# I'm looking for songs or tracks that would fit Scylla, basically music for a GIANT.



## Jaredthefox92 (Mar 21, 2021)

Can anyone give me some OST's or songs that would fit a character who's main power is turning giant? I'm thinking of something like a boss battle theme or something that would fit a giantess villainess. Her normal theme is just "Rules of Nature" from Metal Gear, but sung by a woman. Scylla needs some theme music to fit her size and power.

What I'm looking for:
.Something instrumental. (Unless it is something you'd play in a fight with some lyrics.)
.Something sort of imposing or big, or perhaps something sort of empowering women.
.Scylla is in the future so maybe something with a bit of techno or industrial, she's not a "fantasy" giant.
.Videogame music?
.Anything not in Godzilla or Pacific Rim (I've tried it, they don't fit her.)
.GIRL POWER themes.
.Boss Battle music.


So something intimidating or imposing, perhaps ominous, but not all "big scary demon" or "giant robot."


----------



## TyraWadman (Mar 21, 2021)

The Shadow of Colossus soundtrack comes to mind. XD Jk, I know that wouldn't suit her genre.
What's Scylla's personality like? Cold and calculated? Fiery and destructive? Dominatrix?


----------



## Jaredthefox92 (Mar 21, 2021)

TyraWadman said:


> The Shadow of Colossus soundtrack comes to mind. XD Jk, I know that wouldn't suit her genre.
> What's Scylla's personality like? Cold and calculated? Fiery and destructive? Dominatrix?

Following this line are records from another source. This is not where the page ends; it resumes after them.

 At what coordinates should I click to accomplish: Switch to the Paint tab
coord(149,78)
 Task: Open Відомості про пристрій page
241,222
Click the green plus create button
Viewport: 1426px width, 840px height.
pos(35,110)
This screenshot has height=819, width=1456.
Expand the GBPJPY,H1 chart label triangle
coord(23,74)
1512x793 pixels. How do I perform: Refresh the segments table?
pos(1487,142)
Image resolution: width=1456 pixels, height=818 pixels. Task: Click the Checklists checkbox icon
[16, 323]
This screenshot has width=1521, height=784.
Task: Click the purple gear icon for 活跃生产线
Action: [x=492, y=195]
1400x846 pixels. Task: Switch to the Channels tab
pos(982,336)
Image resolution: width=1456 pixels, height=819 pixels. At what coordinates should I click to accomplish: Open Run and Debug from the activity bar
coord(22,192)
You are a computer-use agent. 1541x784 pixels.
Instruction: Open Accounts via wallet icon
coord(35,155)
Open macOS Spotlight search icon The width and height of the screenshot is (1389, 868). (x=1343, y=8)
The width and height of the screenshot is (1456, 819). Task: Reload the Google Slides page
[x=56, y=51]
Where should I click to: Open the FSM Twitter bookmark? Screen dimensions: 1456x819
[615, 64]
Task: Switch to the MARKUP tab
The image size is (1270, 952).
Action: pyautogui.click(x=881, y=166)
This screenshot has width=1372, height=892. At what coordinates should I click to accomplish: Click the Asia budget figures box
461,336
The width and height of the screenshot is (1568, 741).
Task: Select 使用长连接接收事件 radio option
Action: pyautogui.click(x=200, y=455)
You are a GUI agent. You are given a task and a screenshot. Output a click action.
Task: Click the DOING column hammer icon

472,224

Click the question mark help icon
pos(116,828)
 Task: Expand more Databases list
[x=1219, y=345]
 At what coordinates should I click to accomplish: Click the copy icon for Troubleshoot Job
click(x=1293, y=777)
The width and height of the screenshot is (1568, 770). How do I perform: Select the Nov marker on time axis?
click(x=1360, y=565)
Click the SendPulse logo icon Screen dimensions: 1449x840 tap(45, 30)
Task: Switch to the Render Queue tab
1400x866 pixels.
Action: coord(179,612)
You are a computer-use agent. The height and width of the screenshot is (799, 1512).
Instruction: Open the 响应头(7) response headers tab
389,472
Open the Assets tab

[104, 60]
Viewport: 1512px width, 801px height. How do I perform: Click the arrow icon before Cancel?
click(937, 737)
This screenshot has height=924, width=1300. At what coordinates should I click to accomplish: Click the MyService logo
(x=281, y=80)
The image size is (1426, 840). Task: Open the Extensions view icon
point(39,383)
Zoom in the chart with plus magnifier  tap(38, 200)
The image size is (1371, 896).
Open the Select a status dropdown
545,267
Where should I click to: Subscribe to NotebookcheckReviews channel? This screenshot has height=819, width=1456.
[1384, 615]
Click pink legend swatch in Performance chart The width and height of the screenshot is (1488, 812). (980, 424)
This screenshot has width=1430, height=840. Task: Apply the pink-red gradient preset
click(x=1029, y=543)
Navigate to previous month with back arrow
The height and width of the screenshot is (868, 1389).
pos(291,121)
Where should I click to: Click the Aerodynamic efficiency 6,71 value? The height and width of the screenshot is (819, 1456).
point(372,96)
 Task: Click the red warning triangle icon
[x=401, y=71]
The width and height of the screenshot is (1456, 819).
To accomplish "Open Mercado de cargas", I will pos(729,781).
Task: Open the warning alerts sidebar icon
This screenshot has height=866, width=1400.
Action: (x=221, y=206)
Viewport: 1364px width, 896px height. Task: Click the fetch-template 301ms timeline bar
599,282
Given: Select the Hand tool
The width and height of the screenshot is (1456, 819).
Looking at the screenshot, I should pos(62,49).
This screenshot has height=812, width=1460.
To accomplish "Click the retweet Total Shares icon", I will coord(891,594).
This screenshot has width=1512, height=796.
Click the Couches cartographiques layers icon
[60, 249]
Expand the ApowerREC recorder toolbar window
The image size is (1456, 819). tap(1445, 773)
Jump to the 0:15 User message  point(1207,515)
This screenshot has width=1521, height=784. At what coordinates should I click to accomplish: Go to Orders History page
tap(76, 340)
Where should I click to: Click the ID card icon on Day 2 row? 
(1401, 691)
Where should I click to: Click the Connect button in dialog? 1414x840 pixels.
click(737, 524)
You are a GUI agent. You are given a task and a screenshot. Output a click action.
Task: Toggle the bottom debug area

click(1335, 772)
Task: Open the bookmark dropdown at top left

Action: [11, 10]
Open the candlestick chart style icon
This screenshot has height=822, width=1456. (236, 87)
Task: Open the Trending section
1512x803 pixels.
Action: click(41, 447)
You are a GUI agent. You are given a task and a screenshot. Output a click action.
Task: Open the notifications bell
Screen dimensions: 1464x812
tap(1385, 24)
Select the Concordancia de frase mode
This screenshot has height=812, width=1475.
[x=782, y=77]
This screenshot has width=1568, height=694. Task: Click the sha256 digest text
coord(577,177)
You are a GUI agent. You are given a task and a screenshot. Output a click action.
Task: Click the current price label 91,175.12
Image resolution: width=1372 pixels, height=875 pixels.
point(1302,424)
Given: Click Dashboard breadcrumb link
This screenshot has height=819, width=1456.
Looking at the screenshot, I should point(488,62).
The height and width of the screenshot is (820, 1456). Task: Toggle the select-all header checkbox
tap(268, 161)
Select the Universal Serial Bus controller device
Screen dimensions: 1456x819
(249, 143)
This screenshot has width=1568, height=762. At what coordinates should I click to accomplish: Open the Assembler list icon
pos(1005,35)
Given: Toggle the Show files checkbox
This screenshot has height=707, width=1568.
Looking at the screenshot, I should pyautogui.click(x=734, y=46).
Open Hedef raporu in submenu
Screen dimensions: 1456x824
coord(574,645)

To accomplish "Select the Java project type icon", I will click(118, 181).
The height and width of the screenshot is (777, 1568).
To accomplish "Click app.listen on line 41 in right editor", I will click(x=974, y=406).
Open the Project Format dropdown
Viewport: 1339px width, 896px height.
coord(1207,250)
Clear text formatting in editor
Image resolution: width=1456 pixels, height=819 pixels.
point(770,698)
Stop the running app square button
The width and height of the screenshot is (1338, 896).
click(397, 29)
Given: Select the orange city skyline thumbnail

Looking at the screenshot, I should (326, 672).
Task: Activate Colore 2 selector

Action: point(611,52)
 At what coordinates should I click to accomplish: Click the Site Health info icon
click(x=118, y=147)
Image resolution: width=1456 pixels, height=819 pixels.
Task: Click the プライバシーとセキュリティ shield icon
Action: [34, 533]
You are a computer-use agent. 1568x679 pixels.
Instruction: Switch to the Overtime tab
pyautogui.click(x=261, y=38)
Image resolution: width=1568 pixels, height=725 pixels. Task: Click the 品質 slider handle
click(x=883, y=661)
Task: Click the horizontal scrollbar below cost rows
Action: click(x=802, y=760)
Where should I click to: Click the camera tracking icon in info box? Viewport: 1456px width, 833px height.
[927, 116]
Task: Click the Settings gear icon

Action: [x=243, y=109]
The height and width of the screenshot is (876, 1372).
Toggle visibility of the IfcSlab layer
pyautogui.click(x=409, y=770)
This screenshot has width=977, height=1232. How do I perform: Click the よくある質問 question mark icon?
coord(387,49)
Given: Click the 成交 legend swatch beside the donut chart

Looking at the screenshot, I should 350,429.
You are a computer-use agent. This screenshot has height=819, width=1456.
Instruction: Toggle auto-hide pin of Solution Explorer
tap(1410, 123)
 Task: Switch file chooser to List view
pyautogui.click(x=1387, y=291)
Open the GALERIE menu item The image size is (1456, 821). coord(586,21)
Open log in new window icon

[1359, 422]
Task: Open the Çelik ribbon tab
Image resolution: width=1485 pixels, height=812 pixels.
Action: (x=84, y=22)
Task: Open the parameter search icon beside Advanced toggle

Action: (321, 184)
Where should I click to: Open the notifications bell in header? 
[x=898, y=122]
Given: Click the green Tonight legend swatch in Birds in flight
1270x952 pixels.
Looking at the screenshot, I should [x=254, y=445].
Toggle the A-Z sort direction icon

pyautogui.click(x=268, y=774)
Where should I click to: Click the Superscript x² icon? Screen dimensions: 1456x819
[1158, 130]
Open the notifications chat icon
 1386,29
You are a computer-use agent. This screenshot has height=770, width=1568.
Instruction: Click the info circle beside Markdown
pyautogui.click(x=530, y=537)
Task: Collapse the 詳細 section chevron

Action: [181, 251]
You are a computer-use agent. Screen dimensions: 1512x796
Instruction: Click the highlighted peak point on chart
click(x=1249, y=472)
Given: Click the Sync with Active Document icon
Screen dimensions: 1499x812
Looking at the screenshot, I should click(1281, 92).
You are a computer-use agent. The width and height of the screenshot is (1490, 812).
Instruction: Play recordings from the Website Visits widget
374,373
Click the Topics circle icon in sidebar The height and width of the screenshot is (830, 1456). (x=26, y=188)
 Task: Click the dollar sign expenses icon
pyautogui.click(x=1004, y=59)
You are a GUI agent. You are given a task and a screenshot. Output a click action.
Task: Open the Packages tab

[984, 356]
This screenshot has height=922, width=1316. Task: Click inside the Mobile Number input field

Sort of stupid, bullish, and sort of dark humored. She is a bully, but she is also meant to be sort of the "woobie destroyer of worlds." So sort of silly and airheaded, yet also fierce. She can be a Dominatrix though, (she is bisexual and has a lesbian fanbase.) She's sort of cruel and yet conceited.


----------



## TyraWadman (Mar 21, 2021)

Would something like Noisia be considered a tad 'too heavy' for Scylla's style? 
Also I skimmed through the DOOM ost's and they sound kinda... 'doomy'. 









 < This one is the instrumental version.


----------



## Jaredthefox92 (Mar 21, 2021)

TyraWadman said:


> Would something like Noisia be considered a tad 'too heavy' for Scylla's style?
> Also I skimmed through the DOOM ost's and they sound kinda... 'doomy'.
> 
> 
> ...



It's not that they're too heavy, but it's more of the really really heavy metal stuff would more than likely fit her older brother, Grief. See, Scylla is the "fun" character and her brother is the "serious" one. If that makes sense?


----------



## TyraWadman (Mar 21, 2021)

Jaredthefox92 said:


> It's not that they're too heavy, but it's more of the really really heavy metal stuff would more than likely fit her older brother, Grief. See, Scylla is the "fun" character and her brother is the "serious" one. If that makes sense?



Ahhh, gotcha. Hmmmmmm.


----------



## Jaredthefox92 (Mar 21, 2021)

TyraWadman said:


> Ahhh, gotcha. Hmmmmmm.



Not that she cannot be serious, but in general she gets more of the funny satire stuff and the more "catchy" theme...well, other than Grief's theme song that is. Grief prefers to fight a fair fight more than she does, she loves picking on those smaller than her. (So more kaiju themes than actually monster vs monster like Grief does.)


----------



## TyraWadman (Mar 21, 2021)

Welp. This is all I could think of before bed.





If only I knew the millions of genres out there. I have an idea, I just don't know what the heck its called.






Something similar to this though.






At 17:00 minutes in? Not sure if this style is considered 'too feminine' sounding?

Okiebedtimeformenow


----------



## TyraWadman (Mar 21, 2021)

Does she have lady friends? They could all get together and stomp to Wannabe by the Spice girls? 
*runs to bed before she gets stomped*


----------



## Jaredthefox92 (Mar 21, 2021)

TyraWadman said:


> Does she have lady friends? They could all get together and stomp to Wannabe by the Spice girls?
> *runs to bed before she gets stomped*



Her friend is actually a psychic soldier named Monica Patterson the Cat.


----------